I wonder if I could use gparted to shrink my partition, create a separate partition to install 24…04 Ubuntu Gnome, then remount /home to the old shrunken partition?
Would this result in me having my old Mate OS and my new GNOME using the same $HOME???
Yes you can share a /home/$USER/ directory between two different GNU/Linux operating systems, but are you aware of the pitfalls of doing that? especially when the software is different versions? (ie. you’re mentioning Ubuntu [MATE] 22.04 LTS and Ubuntu 24.04 LTS meaning software versions will be ~two years apart!)
More than a decade ago I used to share $HOME between my dual boot systems, but stopped doing it after problems & data loss.
If your data is important to you, consider the potential pitfalls, and do your homework, by comparing each app & the changes made between those releases, especially where database changes, new features etc have happened, and what impact that will make to your datafiles, as the older/newer version may treat those differences in data rather differently given its may not be aware of changes (esp. if made by a future/newer version of the software) or may not expect data to be written that way.
I’d not recommend sharing $HOME between OSes of different releases.

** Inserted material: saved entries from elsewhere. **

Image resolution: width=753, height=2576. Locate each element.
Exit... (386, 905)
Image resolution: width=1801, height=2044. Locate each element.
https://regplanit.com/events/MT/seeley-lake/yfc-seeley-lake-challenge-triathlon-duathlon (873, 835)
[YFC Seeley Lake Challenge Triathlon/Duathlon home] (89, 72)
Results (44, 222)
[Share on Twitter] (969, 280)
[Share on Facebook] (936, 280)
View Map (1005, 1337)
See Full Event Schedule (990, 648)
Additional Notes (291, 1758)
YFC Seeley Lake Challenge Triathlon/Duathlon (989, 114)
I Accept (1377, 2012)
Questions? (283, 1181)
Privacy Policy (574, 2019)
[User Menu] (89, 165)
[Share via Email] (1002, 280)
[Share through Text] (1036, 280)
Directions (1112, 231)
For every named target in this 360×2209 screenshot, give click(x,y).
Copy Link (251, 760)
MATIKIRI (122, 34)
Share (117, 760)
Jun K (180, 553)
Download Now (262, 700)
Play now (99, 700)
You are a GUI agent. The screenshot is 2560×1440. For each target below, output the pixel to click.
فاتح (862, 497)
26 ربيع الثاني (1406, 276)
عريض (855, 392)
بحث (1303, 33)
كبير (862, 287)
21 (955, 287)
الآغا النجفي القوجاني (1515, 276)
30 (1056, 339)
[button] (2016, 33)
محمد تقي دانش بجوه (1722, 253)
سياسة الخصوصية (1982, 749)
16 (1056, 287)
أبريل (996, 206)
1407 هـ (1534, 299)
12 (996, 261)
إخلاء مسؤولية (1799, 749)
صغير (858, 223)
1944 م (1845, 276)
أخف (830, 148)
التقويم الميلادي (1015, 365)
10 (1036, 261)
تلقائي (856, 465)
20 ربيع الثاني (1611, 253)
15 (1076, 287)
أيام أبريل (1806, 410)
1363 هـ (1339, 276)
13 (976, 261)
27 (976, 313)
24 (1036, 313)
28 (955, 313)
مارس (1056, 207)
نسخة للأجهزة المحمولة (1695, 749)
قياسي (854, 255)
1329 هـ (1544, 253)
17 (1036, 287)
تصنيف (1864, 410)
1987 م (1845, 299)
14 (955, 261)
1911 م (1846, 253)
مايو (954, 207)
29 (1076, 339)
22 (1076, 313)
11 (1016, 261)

Sharing home itself has been problematic at best for as long as I’ve messed with *nix. However I’ve gotten around this by having a separate data partition specifically. For me this is an essential part of being able to distro hop at with little real risk. This data partition has a folder for each user with the usual suspects… Documents, Downloads, Pictures, Videos, Music + whatever others one may want to share between distros. Stuff like .steam, .wine and so forth.
I just symlink most of the data folders into /home/“$USER”. I bind mount others such as /home/“$USER”/.var (flatpak) because it doesn’t follow symlinks. It works quite well if you are the primary or only user on the system. Then you can have as many /home directories as you want with no fear of collisions between distributions and configuration files. Obviously it can get messy when your system has more than a few users. One could probably automate this with a script calling the adduser command but that would likely be very specific to each system as everyone would have a different method of going about it.